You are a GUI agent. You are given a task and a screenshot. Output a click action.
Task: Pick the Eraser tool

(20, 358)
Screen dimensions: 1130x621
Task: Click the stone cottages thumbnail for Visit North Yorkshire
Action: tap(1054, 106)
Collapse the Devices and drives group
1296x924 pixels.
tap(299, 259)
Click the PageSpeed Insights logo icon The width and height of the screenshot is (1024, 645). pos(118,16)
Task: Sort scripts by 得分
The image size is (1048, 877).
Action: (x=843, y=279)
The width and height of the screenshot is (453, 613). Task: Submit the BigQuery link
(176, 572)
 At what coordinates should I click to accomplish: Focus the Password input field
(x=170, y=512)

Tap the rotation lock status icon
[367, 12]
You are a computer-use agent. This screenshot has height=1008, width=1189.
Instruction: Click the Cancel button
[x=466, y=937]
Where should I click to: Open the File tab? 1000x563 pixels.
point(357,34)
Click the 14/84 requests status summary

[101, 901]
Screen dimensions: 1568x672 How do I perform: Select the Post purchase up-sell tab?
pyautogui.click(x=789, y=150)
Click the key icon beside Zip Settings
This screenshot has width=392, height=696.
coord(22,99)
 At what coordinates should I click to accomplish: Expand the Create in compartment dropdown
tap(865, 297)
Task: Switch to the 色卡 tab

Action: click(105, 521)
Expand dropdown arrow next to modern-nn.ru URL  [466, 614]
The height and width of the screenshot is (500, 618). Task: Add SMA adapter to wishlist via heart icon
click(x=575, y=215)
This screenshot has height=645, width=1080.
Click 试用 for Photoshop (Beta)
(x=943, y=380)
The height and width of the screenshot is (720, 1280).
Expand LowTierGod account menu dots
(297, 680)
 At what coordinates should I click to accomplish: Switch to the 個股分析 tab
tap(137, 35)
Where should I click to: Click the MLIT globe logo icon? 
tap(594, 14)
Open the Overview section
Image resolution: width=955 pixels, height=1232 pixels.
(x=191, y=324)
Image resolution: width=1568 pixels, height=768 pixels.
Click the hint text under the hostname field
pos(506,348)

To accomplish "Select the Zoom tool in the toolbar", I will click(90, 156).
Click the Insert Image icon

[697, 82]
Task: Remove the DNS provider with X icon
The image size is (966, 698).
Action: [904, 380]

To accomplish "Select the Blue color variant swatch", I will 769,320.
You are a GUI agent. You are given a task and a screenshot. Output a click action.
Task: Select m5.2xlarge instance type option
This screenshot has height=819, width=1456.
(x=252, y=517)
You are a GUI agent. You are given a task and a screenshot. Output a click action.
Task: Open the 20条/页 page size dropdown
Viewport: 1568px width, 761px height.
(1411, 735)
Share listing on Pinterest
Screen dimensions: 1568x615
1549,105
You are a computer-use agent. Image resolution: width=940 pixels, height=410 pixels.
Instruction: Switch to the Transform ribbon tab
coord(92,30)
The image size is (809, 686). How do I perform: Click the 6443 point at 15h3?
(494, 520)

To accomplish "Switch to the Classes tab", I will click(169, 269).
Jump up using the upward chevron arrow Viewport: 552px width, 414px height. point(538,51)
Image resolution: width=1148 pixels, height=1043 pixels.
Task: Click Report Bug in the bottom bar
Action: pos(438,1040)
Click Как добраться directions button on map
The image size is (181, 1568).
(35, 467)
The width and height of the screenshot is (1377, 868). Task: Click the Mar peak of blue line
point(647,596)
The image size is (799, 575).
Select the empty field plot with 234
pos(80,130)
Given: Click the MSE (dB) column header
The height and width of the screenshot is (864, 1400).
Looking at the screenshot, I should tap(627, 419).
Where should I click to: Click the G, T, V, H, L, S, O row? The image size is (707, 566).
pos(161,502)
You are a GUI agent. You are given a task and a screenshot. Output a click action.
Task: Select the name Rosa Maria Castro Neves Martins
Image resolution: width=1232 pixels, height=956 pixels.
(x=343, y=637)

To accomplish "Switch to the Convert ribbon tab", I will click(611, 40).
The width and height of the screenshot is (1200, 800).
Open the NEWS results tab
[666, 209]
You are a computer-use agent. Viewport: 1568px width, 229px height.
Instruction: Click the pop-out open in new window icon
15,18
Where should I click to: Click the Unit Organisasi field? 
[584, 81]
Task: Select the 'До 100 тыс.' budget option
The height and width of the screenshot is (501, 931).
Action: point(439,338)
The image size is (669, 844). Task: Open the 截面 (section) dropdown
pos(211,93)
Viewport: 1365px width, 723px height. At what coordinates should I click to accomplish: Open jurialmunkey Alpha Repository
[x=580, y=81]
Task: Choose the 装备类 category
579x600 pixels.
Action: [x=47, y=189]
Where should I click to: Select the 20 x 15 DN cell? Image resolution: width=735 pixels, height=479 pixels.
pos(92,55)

.....

== Written exercise ==
Copy out, character for character, the stretch of the records from the very start through the line that contains "tap(299, 259)".

== Result of this task ==
You are a GUI agent. You are given a task and a screenshot. Output a click action.
Task: Pick the Eraser tool

(20, 358)
Screen dimensions: 1130x621
Task: Click the stone cottages thumbnail for Visit North Yorkshire
Action: tap(1054, 106)
Collapse the Devices and drives group
1296x924 pixels.
tap(299, 259)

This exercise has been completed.